**Given instruction**
Please rewrite the data below, from the line containing "Task: Click Orchestrator" through the line containing "pyautogui.click(x=151, y=25)", inclusive, as a numbered list with blank lines left out.

**Records provided**
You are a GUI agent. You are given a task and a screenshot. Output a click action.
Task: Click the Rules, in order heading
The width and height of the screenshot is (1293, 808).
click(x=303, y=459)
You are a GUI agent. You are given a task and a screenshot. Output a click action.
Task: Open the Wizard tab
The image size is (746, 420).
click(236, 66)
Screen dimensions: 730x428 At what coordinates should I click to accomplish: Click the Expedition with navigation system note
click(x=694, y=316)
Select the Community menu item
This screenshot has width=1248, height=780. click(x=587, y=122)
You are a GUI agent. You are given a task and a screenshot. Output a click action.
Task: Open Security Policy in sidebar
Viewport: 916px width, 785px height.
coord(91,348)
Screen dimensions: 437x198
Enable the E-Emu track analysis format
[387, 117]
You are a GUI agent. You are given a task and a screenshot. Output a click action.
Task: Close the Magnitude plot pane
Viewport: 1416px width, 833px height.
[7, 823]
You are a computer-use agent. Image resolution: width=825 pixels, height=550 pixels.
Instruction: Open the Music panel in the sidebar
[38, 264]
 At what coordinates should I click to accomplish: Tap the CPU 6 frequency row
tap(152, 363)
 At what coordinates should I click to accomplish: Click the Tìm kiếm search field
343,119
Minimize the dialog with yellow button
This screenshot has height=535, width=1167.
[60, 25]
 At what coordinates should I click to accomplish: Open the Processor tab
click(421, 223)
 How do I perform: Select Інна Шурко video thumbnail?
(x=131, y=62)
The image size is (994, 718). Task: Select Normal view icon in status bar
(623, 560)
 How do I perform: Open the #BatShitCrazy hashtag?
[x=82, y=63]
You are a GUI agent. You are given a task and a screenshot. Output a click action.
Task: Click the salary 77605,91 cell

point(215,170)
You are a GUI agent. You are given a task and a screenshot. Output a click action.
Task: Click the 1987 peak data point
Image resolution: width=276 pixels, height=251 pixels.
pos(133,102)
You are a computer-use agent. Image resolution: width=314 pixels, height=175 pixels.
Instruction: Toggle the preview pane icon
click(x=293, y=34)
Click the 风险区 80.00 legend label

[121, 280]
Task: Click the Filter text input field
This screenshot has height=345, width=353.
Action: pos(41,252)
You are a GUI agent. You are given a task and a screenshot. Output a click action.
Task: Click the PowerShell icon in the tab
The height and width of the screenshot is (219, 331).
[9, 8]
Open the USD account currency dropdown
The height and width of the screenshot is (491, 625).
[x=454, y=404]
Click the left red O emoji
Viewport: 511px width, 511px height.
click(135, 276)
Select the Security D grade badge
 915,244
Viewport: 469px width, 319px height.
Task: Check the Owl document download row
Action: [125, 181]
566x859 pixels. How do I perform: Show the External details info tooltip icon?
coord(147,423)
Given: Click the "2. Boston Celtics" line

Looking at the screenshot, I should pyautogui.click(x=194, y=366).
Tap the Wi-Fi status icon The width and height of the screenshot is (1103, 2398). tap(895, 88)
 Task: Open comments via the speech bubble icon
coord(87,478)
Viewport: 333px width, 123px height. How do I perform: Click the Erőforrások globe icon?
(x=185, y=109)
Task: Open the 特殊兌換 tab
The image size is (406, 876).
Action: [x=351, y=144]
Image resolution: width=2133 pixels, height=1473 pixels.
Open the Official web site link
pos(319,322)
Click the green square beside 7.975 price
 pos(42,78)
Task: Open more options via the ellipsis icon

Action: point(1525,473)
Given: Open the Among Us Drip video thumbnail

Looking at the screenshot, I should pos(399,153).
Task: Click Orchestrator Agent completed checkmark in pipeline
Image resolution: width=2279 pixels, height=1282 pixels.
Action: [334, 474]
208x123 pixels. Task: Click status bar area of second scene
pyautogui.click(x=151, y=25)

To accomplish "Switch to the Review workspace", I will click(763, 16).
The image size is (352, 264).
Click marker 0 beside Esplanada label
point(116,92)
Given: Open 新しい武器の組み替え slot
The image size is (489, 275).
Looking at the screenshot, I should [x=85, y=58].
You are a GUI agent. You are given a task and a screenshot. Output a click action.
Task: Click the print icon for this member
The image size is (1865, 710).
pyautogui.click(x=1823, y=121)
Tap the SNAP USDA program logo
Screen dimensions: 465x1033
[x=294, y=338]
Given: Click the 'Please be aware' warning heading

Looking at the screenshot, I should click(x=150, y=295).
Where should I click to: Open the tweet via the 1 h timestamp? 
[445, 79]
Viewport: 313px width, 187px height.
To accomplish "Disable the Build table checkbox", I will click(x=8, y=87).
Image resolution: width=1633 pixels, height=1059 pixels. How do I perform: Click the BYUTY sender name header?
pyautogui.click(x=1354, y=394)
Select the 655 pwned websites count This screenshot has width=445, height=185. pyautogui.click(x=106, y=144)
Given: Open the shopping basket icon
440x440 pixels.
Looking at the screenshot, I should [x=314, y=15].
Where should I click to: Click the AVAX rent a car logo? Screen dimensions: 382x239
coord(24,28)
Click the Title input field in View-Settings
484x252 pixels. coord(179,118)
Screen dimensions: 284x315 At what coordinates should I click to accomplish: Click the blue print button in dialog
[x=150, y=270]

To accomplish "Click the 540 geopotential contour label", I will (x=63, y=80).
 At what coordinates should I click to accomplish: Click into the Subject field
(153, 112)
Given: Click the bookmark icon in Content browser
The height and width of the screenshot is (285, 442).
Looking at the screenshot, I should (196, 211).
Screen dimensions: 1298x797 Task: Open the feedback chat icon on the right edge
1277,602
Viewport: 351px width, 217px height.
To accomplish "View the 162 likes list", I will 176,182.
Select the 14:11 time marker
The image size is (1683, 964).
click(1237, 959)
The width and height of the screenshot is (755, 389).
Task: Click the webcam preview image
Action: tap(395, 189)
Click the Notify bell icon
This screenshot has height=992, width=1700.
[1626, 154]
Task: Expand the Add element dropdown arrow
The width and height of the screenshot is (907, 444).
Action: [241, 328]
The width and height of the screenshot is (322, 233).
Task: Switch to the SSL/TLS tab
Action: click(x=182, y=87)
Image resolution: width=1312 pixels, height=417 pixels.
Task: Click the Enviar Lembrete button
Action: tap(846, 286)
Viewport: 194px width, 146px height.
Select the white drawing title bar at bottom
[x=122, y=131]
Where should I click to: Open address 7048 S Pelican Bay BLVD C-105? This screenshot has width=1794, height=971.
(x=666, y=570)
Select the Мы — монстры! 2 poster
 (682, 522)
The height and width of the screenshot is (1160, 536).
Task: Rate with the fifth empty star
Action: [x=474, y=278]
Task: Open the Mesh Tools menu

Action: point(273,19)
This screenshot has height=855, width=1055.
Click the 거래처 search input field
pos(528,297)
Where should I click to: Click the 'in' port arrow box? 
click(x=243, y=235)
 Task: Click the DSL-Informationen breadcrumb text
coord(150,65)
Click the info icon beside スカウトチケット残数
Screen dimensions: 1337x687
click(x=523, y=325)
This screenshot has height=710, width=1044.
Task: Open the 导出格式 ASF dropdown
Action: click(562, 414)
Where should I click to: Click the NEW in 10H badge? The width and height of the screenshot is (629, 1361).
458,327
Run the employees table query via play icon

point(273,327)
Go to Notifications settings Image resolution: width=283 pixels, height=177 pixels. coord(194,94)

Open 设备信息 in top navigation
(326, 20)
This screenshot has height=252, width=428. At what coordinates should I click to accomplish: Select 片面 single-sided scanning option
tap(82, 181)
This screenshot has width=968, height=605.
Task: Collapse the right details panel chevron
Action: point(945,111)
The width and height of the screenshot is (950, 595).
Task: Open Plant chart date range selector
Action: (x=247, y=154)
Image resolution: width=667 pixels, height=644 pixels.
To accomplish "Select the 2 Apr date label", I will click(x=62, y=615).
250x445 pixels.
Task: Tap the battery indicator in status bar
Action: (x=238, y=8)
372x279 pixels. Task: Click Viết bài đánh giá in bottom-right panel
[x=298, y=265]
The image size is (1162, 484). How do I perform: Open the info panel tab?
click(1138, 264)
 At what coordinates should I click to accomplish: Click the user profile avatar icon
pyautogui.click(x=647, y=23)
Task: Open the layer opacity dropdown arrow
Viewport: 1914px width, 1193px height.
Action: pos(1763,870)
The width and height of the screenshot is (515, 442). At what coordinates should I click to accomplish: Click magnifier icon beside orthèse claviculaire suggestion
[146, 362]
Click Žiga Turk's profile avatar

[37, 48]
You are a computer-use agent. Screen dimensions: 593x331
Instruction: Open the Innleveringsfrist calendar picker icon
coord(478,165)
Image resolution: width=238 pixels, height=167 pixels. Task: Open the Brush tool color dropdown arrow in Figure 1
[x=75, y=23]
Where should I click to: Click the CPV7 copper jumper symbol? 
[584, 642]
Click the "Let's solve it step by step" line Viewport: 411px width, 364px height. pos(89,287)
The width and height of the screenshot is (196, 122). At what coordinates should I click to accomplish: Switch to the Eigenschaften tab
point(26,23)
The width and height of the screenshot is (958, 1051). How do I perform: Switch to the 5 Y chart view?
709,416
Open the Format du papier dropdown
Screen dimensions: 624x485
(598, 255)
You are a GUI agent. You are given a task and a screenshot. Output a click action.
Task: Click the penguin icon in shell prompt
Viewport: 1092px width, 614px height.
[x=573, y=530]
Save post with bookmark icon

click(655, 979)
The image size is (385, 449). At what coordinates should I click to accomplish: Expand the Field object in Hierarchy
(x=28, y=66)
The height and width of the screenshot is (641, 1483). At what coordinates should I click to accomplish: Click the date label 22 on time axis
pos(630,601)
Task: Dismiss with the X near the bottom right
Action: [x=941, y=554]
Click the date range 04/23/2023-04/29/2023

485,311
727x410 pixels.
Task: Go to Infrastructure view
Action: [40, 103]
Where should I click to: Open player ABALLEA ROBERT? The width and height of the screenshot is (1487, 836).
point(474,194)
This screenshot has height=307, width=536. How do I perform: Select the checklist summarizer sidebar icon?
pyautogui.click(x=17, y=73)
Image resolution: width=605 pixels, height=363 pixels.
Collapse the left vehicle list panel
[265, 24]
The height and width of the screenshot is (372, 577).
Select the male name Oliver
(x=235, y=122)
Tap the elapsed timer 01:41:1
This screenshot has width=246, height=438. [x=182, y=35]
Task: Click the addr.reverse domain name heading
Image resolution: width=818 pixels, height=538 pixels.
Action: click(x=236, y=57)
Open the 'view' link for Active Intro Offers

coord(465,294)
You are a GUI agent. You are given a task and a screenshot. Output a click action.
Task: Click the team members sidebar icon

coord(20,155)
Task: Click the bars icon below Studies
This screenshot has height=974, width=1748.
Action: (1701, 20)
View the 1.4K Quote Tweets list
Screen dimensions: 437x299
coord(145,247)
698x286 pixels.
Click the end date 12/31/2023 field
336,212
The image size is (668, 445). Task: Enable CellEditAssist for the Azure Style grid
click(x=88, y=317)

**Answer below**
1. Task: Click Orchestrator Agent completed checkmark in pipeline
2. Image resolution: width=2279 pixels, height=1282 pixels.
3. Action: [334, 474]
4. 208x123 pixels. Task: Click status bar area of second scene
5. pyautogui.click(x=151, y=25)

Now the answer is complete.